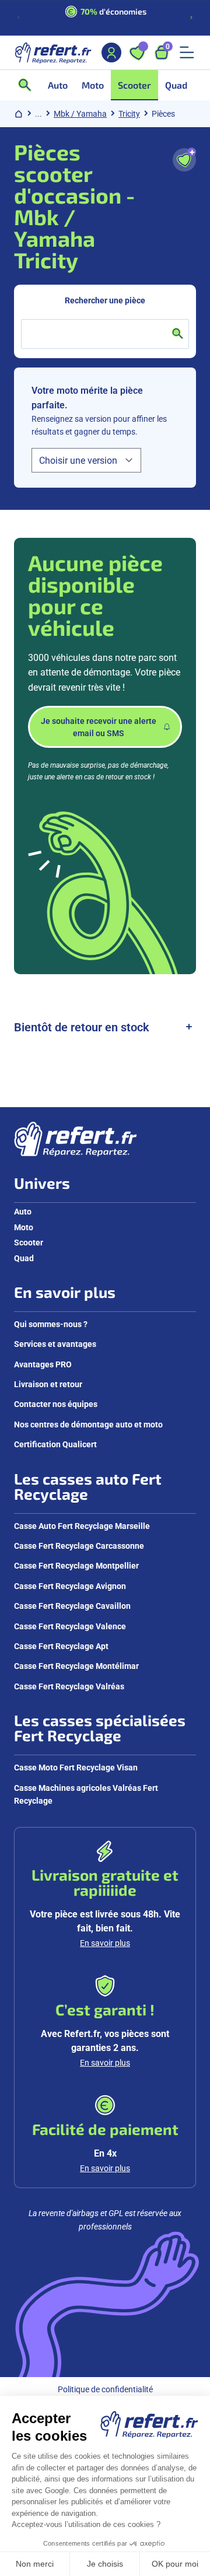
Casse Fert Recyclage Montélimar (76, 1665)
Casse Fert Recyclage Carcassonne (79, 1545)
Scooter (28, 1242)
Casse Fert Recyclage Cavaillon (72, 1605)
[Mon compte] (111, 52)
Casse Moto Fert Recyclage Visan (76, 1767)
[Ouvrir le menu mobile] (186, 52)
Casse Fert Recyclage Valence (70, 1626)
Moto (23, 1227)
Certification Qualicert (55, 1444)
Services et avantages (55, 1343)
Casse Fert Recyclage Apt (61, 1645)
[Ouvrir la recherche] (28, 85)
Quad (24, 1258)
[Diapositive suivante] (191, 17)
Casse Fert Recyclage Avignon (70, 1585)
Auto (23, 1211)
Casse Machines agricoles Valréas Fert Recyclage (86, 1794)
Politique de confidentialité (105, 2389)
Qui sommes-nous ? (51, 1323)
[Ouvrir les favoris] (137, 52)
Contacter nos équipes (55, 1403)
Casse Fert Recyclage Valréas (69, 1686)
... (38, 113)
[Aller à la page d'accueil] (53, 52)
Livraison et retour (48, 1384)
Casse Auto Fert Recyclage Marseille (82, 1525)
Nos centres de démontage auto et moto (88, 1424)
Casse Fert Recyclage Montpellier (76, 1565)
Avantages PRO (43, 1364)
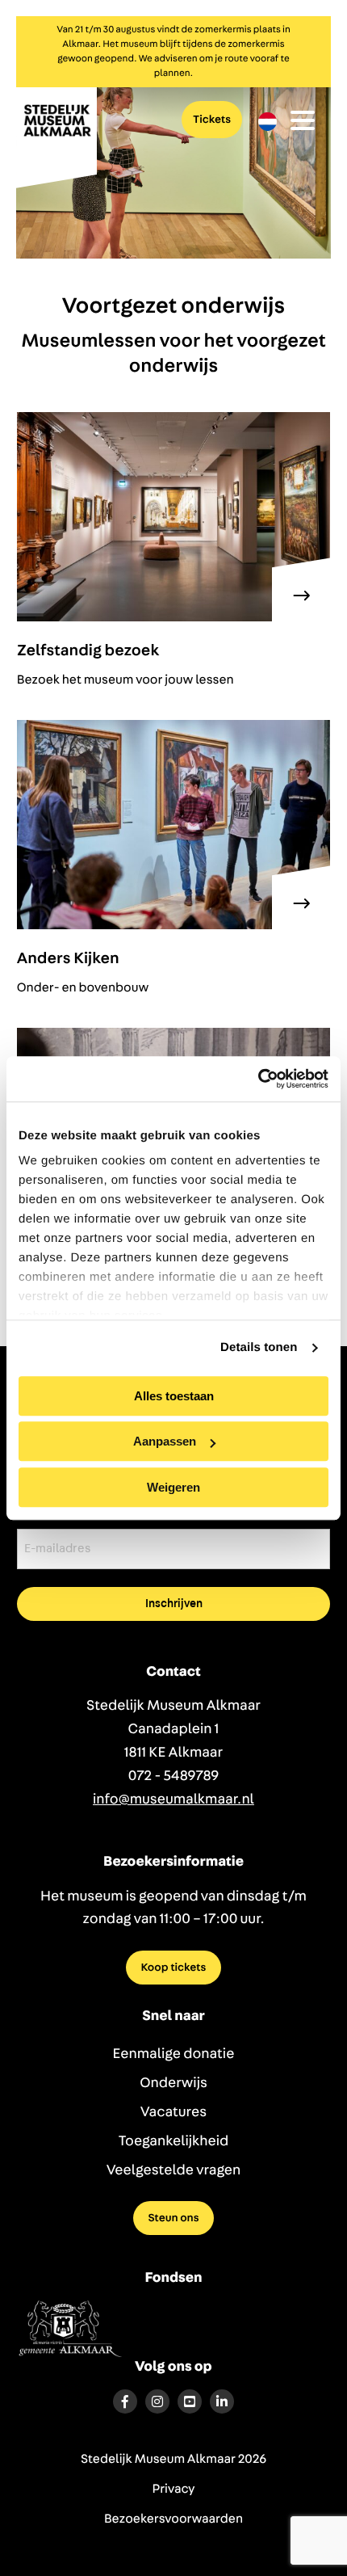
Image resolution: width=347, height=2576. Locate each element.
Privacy (174, 2489)
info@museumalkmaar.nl (173, 1799)
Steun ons (173, 2218)
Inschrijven (174, 1604)
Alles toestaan (174, 1396)
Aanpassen (164, 1441)
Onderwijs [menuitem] (173, 2083)
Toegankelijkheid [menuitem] (174, 2141)
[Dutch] (267, 122)
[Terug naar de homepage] (56, 135)
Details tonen (258, 1347)
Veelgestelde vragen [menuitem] (174, 2170)
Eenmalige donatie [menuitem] (174, 2054)
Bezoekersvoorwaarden (173, 2519)
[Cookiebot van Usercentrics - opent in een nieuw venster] (257, 1078)
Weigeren (173, 1487)
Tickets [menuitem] (212, 119)
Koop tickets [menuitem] (174, 1967)
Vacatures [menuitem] (173, 2112)
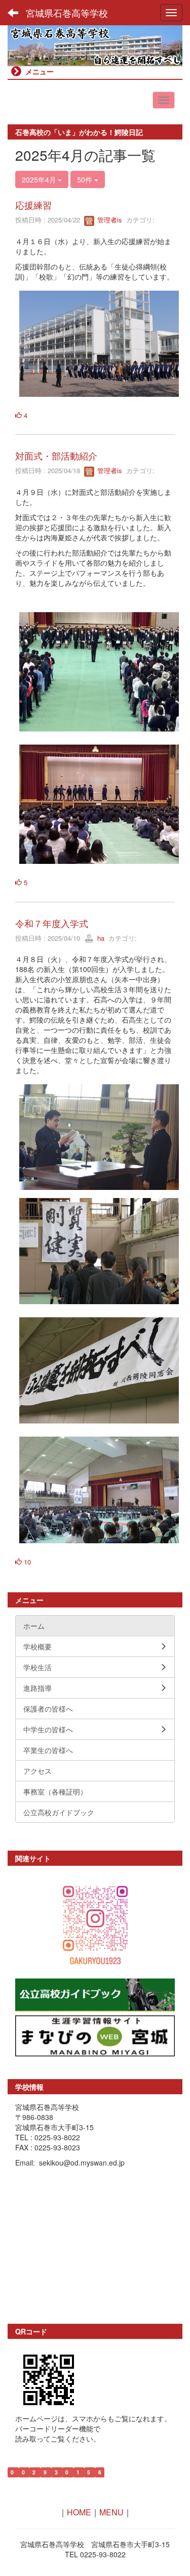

• **Exercise**
Without the pictures, repeat the line with "Casse Auto Fert" and every line after it to the end of the listing, and nothing else.

• **Task answer**
Casse Auto Fert Recyclage Marseille (82, 1525)
Nos centres de démontage auto et moto (88, 1424)
Casse Fert Recyclage Montpellier (76, 1565)
Avantages PRO (43, 1364)
Image resolution: width=347, height=2576. Locate each element.
Privacy (174, 2489)
info@museumalkmaar.nl (173, 1799)
Steun ons (173, 2218)
Inschrijven (174, 1604)
Alles toestaan (174, 1396)
Aanpassen (164, 1441)
Onderwijs [menuitem] (173, 2083)
Toegankelijkheid [menuitem] (174, 2141)
[Dutch] (267, 122)
[Terug naar de homepage] (56, 135)
Details tonen (258, 1347)
Veelgestelde vragen [menuitem] (174, 2170)
Eenmalige donatie [menuitem] (174, 2054)
Bezoekersvoorwaarden (173, 2519)
[Cookiebot van Usercentrics - opent in een nieuw venster] (257, 1078)
Weigeren (173, 1487)
Tickets [menuitem] (212, 119)
Koop tickets [menuitem] (174, 1967)
Vacatures [menuitem] (173, 2112)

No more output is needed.